Full-store documentation in one call
document_feature_store_incremental() documents every registered process and dataset in a single optimised pass. Objects are processed in dependency order (leaves first, roots last) so upstream context is always available. A shared pair of visited-sets ensures each process view is documented at most once, even when referenced by multiple datasets.
from tdfs4ds.genai import document_feature_store_incremental
summary = document_feature_store_incremental(
language = 'English',
force_update = False,
upload = True,
)
# summary keys: processes_documented, datasets_documented,
# processes_skipped, datasets_skipped
After documentation, process descriptions are automatically mirrored to the business dictionary (object overview + column-level feature descriptions) so the consumer agent can resolve them without any extra step.
Business dictionary (no LLM required)
Three temporal tables store business-oriented descriptions for any database object, its columns, and its documentation sections.

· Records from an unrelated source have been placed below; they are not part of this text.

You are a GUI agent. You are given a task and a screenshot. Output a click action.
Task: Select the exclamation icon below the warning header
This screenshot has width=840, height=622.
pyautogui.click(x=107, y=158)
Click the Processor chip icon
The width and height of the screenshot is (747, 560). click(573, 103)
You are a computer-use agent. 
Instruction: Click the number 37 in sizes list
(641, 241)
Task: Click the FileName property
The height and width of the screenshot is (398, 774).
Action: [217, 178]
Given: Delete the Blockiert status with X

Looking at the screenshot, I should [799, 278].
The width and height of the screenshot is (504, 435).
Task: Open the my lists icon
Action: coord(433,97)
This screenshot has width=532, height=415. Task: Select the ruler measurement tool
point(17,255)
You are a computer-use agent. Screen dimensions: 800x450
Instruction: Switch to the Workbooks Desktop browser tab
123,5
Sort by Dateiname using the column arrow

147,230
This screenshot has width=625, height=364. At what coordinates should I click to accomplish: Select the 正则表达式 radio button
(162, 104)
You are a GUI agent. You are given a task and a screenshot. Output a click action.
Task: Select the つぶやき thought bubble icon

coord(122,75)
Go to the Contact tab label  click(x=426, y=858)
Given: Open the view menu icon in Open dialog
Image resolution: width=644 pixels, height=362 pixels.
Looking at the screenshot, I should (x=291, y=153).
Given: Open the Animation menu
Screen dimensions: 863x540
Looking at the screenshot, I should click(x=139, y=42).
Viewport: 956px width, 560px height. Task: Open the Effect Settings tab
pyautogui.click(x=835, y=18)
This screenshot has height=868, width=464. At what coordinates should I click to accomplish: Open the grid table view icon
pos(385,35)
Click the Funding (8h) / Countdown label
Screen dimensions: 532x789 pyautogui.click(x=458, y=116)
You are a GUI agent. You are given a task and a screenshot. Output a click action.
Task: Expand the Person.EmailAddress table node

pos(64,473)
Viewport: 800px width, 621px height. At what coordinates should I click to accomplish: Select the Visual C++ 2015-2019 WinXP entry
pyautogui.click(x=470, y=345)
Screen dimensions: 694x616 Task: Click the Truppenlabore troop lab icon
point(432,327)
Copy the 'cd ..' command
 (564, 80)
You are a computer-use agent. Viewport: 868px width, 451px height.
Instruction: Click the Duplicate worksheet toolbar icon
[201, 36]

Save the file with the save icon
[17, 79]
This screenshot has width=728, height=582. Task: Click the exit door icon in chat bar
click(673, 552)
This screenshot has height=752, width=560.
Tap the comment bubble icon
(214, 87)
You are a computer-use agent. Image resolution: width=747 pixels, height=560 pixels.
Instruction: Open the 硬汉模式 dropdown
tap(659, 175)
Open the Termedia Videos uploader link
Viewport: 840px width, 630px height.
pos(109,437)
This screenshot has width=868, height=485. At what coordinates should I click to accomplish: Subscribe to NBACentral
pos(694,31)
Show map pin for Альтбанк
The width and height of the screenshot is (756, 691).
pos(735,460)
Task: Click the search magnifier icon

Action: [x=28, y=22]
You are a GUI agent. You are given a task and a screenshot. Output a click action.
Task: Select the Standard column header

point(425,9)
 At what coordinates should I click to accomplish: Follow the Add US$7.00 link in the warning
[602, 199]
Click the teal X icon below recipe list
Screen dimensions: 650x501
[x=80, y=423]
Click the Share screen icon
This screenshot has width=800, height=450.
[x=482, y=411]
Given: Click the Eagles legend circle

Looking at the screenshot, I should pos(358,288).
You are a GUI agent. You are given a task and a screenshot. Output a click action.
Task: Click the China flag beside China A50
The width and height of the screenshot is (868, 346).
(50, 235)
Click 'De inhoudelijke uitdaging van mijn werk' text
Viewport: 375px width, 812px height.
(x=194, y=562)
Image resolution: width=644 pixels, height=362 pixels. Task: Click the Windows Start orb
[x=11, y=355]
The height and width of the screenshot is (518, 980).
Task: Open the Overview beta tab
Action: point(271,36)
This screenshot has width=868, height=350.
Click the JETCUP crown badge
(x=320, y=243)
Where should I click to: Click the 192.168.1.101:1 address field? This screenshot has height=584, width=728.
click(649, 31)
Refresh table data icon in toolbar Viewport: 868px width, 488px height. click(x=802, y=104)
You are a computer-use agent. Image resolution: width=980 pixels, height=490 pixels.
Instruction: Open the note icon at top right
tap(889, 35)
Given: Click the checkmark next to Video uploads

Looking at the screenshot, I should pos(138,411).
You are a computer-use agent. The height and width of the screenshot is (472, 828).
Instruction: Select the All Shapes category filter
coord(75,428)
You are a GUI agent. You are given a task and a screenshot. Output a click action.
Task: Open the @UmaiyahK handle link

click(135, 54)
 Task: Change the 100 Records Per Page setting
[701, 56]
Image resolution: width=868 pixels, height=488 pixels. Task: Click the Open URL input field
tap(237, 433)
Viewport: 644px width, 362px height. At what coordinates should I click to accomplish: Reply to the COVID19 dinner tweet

They form a 3-level hierarchy designed for chunking-free hierarchical RAG:
| Level | Table | Key | Purpose |
|---|---|---|---|
| 0 | FS_BUSINESS_DICTIONARY_OBJECTS |
(DATABASE_NAME, OBJECT_NAME) |
One summary per object (OBJECT_TYPE: 'T'/'V'/'D') |
| 1 | FS_BUSINESS_DICTIONARY_SECTIONS |
(DATABASE_NAME, OBJECT_NAME, SECTION_NAME) |
One row per documentation section per object |
| 2 | FS_BUSINESS_DICTIONARY_COLUMNS |
(DATABASE_NAME, TABLE_NAME, COLUMN_NAME) |
One description per column |
All tables are VALIDTIME temporal and provisioned automatically by tdfs4ds.connect(create_if_missing=True).
import pandas as pd
from tdfs4ds.genai import (
upload_business_dictionary_objects,
upload_business_dictionary_columns,
upload_business_dictionary_sections,
)
# Level 0 — Object-level descriptions
upload_business_dictionary_objects(pd.DataFrame([
{
'DATABASE_NAME' : 'MY_DB',
'OBJECT_NAME' : 'CUSTOMER',
'OBJECT_TYPE' : 'T',
'BUSINESS_DESCRIPTION': 'Core customer table. Each row represents a unique enrolled customer.',
},
]))
# Level 1 — Section-level descriptions (typically LLM-generated for datasets)
upload_business_dictionary_sections(pd.DataFrame([
{
'DATABASE_NAME' : 'MY_DB',
'OBJECT_NAME' : 'DATASET_CUSTOMER',
'SECTION_NAME' : 'OVERVIEW',
'SECTION_CONTENT': 'Customer-level analytical dataset combining spending and category features...',
},
]))
# Level 2 — Column-level descriptions
upload_business_dictionary_columns(pd.DataFrame([
{
'DATABASE_NAME' : 'MY_DB',
'TABLE_NAME' : 'CUSTOMER',
'COLUMN_NAME' : 'CUSTOMER_ID',
'BUSINESS_DESCRIPTION': 'Unique customer identifier assigned at enrolment.',
},
]))
All three functions validate required columns and perform a CURRENT VALIDTIME MERGE — re-running them updates existing descriptions and preserves the full change history.
Consumer Agent (Chatbot)
The agent module provides a conversational interface for business consumers. Non-technical users can ask natural-language questions about features, datasets, definitions, data freshness, usage guidance, data lineage, and calculation logic — in English or French.
Architecture
User question
→ Intent classifier (Pydantic structured output)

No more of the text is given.